Tras un silencio prolongado miradas inquisidoras, y su acostumbrado tartamudeo, Barco Vargas dio sus explicaciones argumentando motivos de agenda, prioridades nacionales y la asistencia en su representación, de varios integrantes de su gabinete de gobierno. La respuesta abrió los titulares de emisiones de informativos de radio, de televisión y las primeras páginas de los periódicos nacionales, pero también generó un debate sobre la “irreverencia” de la pregunta formulada por el joven periodista. El mayor cuestionamiento vino del diario El Tiempo, que en una nota editorial cuestionó que se “irrespetara la dignidad presidencial” con interrogantes de esa naturaleza.
Afronté entonces la presión de ser señalado por algunos como transgresor de la línea ética y la cordura que demandaba el periodismo responsable, mientras que el director, mis compañeros de noticiero y otros colegas respaldaban el derecho a formular preguntas necesarias, independientemente de que pudieran resultar incómodas.

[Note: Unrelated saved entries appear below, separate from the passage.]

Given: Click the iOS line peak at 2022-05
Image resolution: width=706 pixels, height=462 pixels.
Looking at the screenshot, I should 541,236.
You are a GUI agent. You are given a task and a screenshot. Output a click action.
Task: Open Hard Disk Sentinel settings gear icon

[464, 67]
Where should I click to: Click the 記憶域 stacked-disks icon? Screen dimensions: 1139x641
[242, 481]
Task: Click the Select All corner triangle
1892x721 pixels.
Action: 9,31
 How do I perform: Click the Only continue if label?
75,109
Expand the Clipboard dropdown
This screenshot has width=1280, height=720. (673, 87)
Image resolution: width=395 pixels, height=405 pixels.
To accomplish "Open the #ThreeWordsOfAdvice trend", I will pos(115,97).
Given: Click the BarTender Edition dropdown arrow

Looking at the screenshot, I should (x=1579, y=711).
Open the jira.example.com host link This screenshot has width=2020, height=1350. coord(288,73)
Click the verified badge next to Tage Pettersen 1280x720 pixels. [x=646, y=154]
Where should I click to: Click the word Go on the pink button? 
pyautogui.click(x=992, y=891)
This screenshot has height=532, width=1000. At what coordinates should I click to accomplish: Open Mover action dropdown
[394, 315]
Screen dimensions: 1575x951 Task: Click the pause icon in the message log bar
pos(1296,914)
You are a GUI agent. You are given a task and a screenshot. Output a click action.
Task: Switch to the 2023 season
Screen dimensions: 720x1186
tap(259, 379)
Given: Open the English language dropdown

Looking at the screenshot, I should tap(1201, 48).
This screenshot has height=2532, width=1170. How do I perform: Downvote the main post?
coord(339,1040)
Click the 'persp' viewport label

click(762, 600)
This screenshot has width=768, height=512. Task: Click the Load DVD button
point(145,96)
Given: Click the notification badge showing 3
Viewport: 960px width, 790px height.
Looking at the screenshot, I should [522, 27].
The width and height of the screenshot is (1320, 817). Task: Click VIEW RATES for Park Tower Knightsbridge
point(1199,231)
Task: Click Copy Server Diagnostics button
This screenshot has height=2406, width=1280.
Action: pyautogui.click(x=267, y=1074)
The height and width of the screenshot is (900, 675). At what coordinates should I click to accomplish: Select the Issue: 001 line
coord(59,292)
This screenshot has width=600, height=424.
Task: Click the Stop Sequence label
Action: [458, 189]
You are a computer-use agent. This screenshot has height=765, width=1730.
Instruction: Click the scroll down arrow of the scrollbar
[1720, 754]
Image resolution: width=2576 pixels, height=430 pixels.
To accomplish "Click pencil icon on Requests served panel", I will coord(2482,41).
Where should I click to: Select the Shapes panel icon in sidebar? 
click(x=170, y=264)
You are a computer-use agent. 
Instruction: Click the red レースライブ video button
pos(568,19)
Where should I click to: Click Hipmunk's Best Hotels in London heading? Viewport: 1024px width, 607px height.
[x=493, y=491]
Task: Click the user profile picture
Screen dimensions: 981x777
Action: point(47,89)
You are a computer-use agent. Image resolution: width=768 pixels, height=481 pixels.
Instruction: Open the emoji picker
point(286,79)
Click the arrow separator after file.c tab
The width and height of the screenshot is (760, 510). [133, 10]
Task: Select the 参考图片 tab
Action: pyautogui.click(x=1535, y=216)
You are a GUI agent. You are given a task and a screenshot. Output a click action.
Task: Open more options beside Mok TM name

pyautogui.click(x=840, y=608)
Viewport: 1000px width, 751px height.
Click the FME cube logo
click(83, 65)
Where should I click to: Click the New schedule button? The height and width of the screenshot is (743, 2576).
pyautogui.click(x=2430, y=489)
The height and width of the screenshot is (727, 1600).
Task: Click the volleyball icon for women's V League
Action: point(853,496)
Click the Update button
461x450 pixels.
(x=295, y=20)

Eran otros tiempos en los que el ejercicio del periodismo se enmarcaba en el rigor profesional y los límites del respeto a las dignidades de los cargos, hasta el punto de que una pregunta incómoda pudiera generar la descalificación de la denominada “gran prensa”.
Mucha agua ha corrido desde entonces debajo de los puentes; el fortalecimiento de la libertad de prensa y del ejercicio del periodismo es indiscutible, pero también ha conllevado a excesos. Amparados en esas libertades algunos periodistas pasaron de las preguntas incómodas a las agresiones, las condenas públicas sin fórmulas de juicio, al irrespeto velado, con o sin razones a quienes representan la institucionalidad y al uso de mentiras o medias verdades como estrategias informativas. En simultánea desde el gobierno y un sector del oficialismo hay reacciones que superan los cauces institucionales y la sindéresis.
En sintonía con la polarización política que padece el país, se ha llegado a un debate público con pretendidas líneas divisorias excluyentes: “victimarios y victimas” o “buenos y malos”, bajo la premisa de que cualquier opción que se elija representa para unos y otros qué: “estás conmigo o contra mí”.
No es viable cerrar filas en respaldo a periodistas que con agendas ocultas transgreden deliberadamente todos los límites, ni en apoyo a un gobierno que bajo el argumento de la legítima defensa podría también incurrir en delicados excesos. Más allá de la confrontación entre periodistas y funcionarios, corresponde al Estado y al periodismo dar muestras de mesura y cordura, para que independientes de las incomodidades que puedan generarse mutuamente, se conserven las libertades y el respeto.